(Stored dataset items)
○ ○ ○ ○ ○ ○ ○
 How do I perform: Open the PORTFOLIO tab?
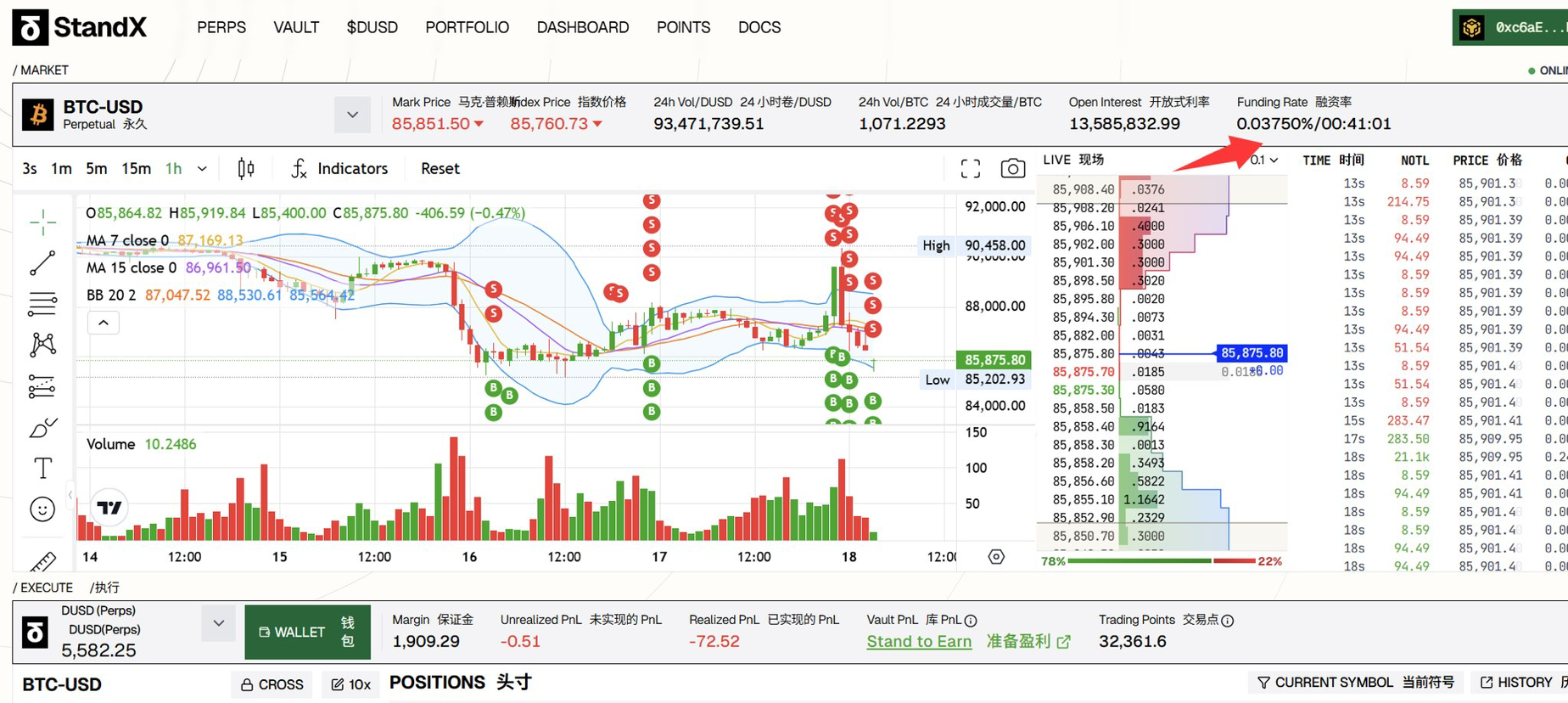[x=467, y=27]
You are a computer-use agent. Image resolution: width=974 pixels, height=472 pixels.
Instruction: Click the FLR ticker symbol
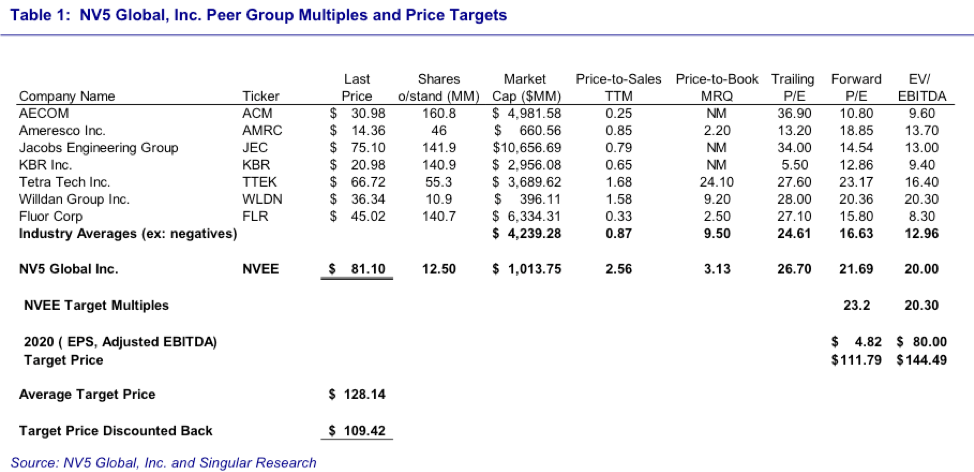(x=257, y=216)
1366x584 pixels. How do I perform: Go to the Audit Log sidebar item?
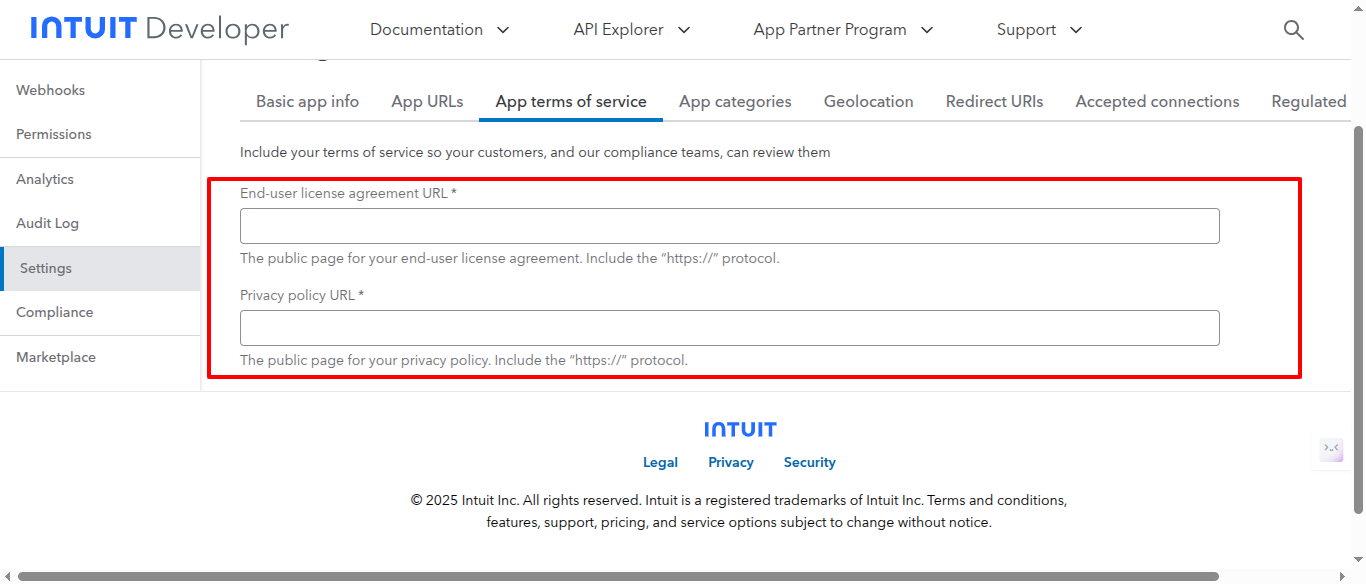coord(47,223)
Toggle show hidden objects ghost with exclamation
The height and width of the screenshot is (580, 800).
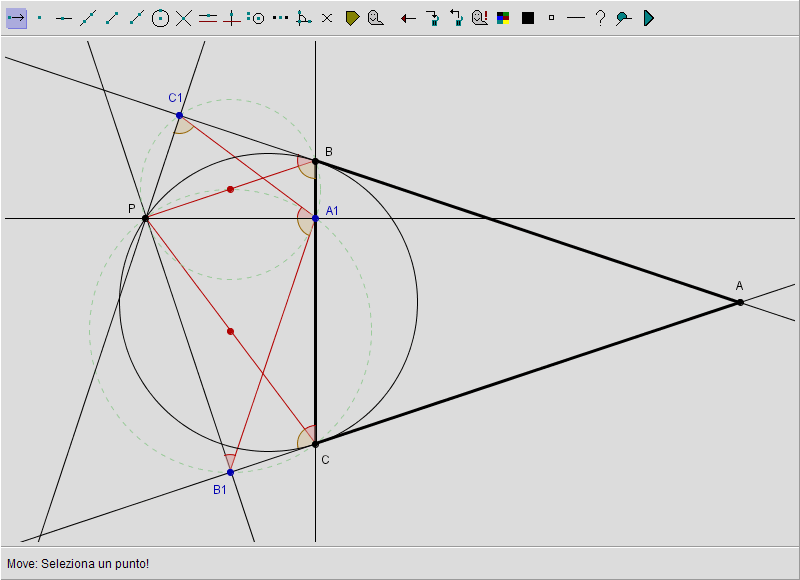coord(480,18)
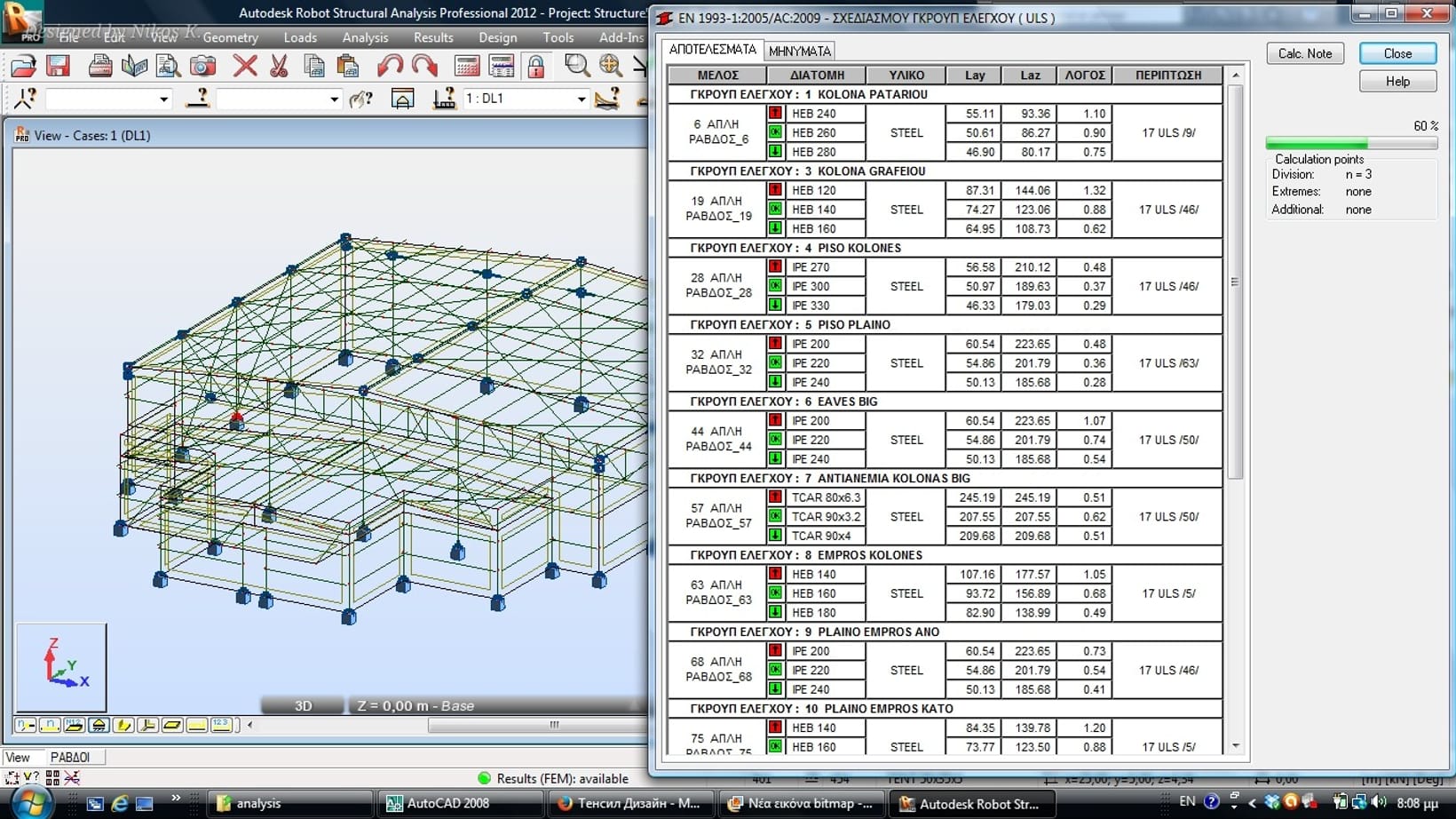Click the red X delete icon
The height and width of the screenshot is (819, 1456).
[245, 66]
○ ○ ○ ○ ○ ○ ○
• INSTRUCTIONS TO FOLLOW: Going from the line holding "Instruction: Click the FLR ticker symbol" to the last line of the data above, reproduce every line exactly, both included, with the pictures omitted.

• THE COMPLETED TASK:
Instruction: Click the FLR ticker symbol
(x=257, y=216)
1366x584 pixels. How do I perform: Go to the Audit Log sidebar item?
coord(47,223)
Toggle show hidden objects ghost with exclamation
The height and width of the screenshot is (580, 800).
coord(480,18)
Click the red X delete icon
The height and width of the screenshot is (819, 1456).
[245, 66]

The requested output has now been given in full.